Directions for this task
Return every line of the data that contains the string "width".

::: Data for review

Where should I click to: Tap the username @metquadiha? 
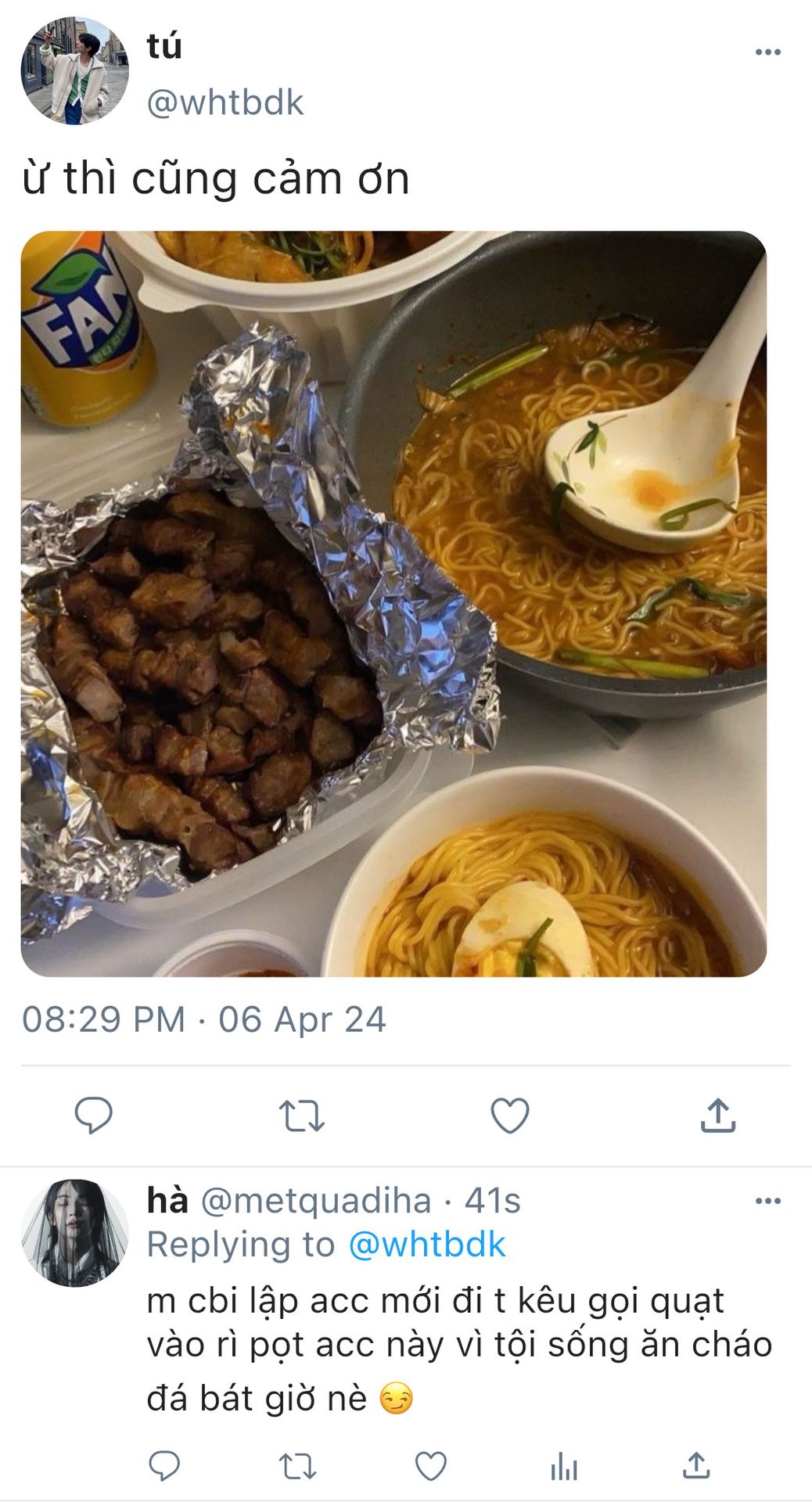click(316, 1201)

::::::
::: Data for review

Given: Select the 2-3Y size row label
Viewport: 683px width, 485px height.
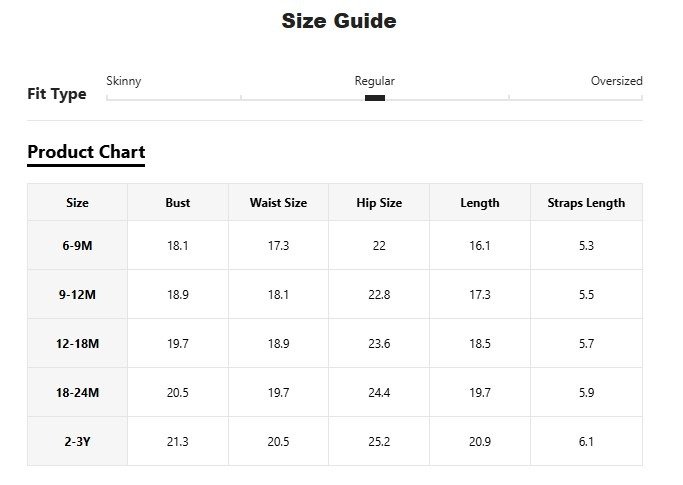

::::::
::: Data for review

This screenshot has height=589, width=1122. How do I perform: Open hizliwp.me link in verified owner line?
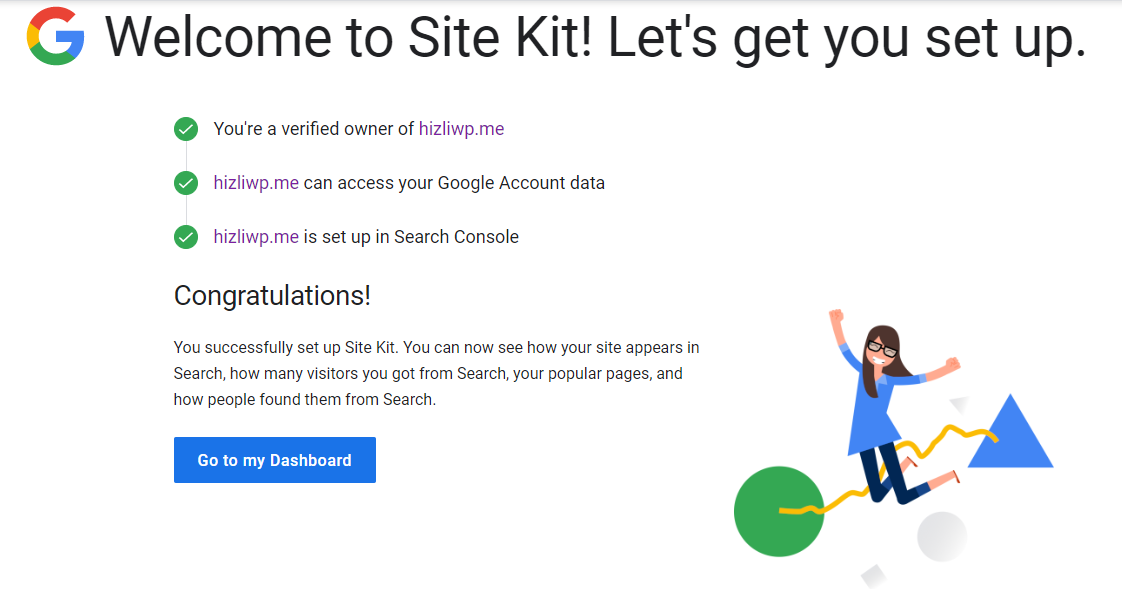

::::::

Answer for this exercise
Viewport: 683px width, 485px height.
This screenshot has height=589, width=1122. How do I perform: Open hizliwp.me link in verified owner line?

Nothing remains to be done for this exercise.